Notice: The reproducibility variables underlying each score are classified using an automated LLM-based pipeline, validated against a manually labeled dataset. LLM-based classification introduces uncertainty and potential bias; scores should be interpreted as estimates. Full accuracy metrics and methodology are described in Coakley et alK. L. Coakley, T. Snelleman, H. Hoos, and O. E. Gundersen, "The embrace of open science: An analysis of a decade of AI research and 56 800 conference papers," Under Review, 2026..

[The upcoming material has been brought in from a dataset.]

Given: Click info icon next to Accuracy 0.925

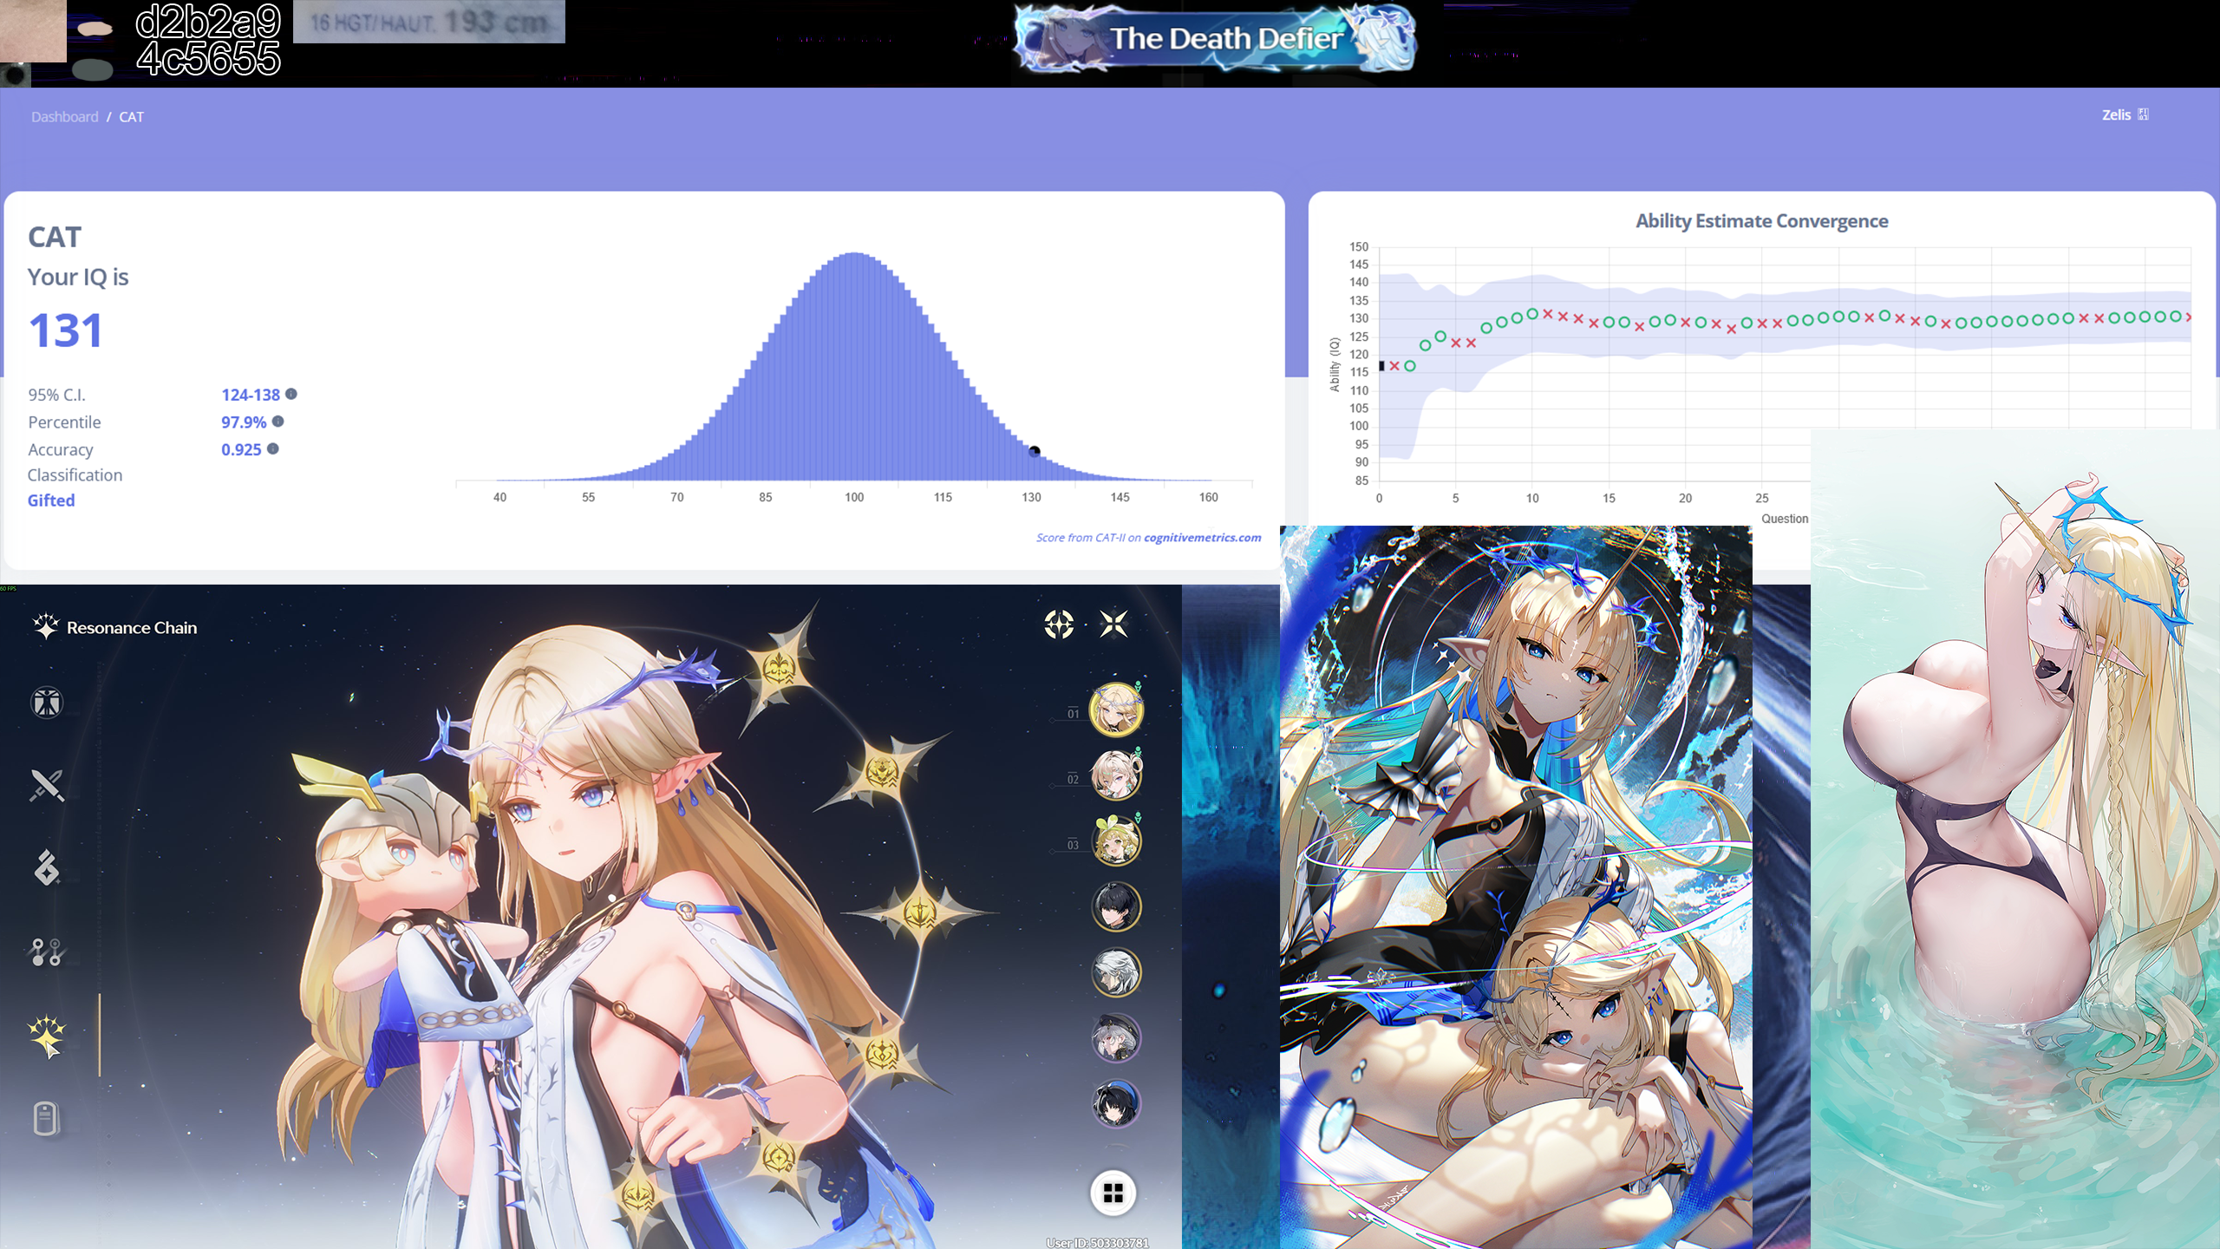Looking at the screenshot, I should coord(273,448).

Neural Methods for Logical Reasoning over Knowledge Graphs
Authors: Alfonso Amayuelas, Shuai Zhang, Xi Susie Rao, Ce Zhang
ICLR 2022 | Venue PDF | LLM Run Details
| Reproducibility Variable | Result | LLM Response |
|---|---|---|
| Research Type | Experimental | We demonstrate experimentally the performance of our model through extensive experimentation on well-known benchmarking datasets. |
| Researcher Affiliation | Academia | EPFL ETH Zurich EMAIL EMAIL |
| Pseudocode | No | The paper does not contain any pseudocode or algorithm blocks. |
| Open Source Code | Yes | Source code available on: https://github.com/amayuelas/NNKGReasoning |
| Open Datasets | Yes | We perform experiments on three standard datasets in KG benchmarks. These are the same datasets used in Query2Box (Ren et al., 2020) and Beta E (Ren & Leskovec, 2020): FB15k (Bordes et al., 2013), FB15k-237 (Toutanova et al., 2015) and NELL995 (Xiong et al., 2017b). |
| Dataset Splits | Yes | In the experiments, we use the standard evaluation scheme for Knowledge Graphs, where edges are split into training, test and validation sets. ... we effectively create 3 graphs: G train for training; G valid, which contains G train plus the validation edges; and G test which contains G valid and the test edges. |
| Hardware Specification | Yes | All experiments have been computed on independent processes on NVIDIA GPUs, either the Ge Force GTX Titan X Pascal (12 GB) or the Tesla T4 (16 GB). |
| Software Dependencies | No | The paper states 'Our code is implemented using Py Torch.' but does not provide specific version numbers for PyTorch or any other software dependencies, such as Python or CUDA. |
| Experiment Setup | Yes | All our models and GQE use the following parameters: Embed dim = 800, learning rate = 0.0001, negative sample size = 128, batch size = 512, margin = 24, num. iterations = 300,000/450,000. Q2B and Beta E differ from the previous configuration in Embed. dim = 400 and margin = 30/60. |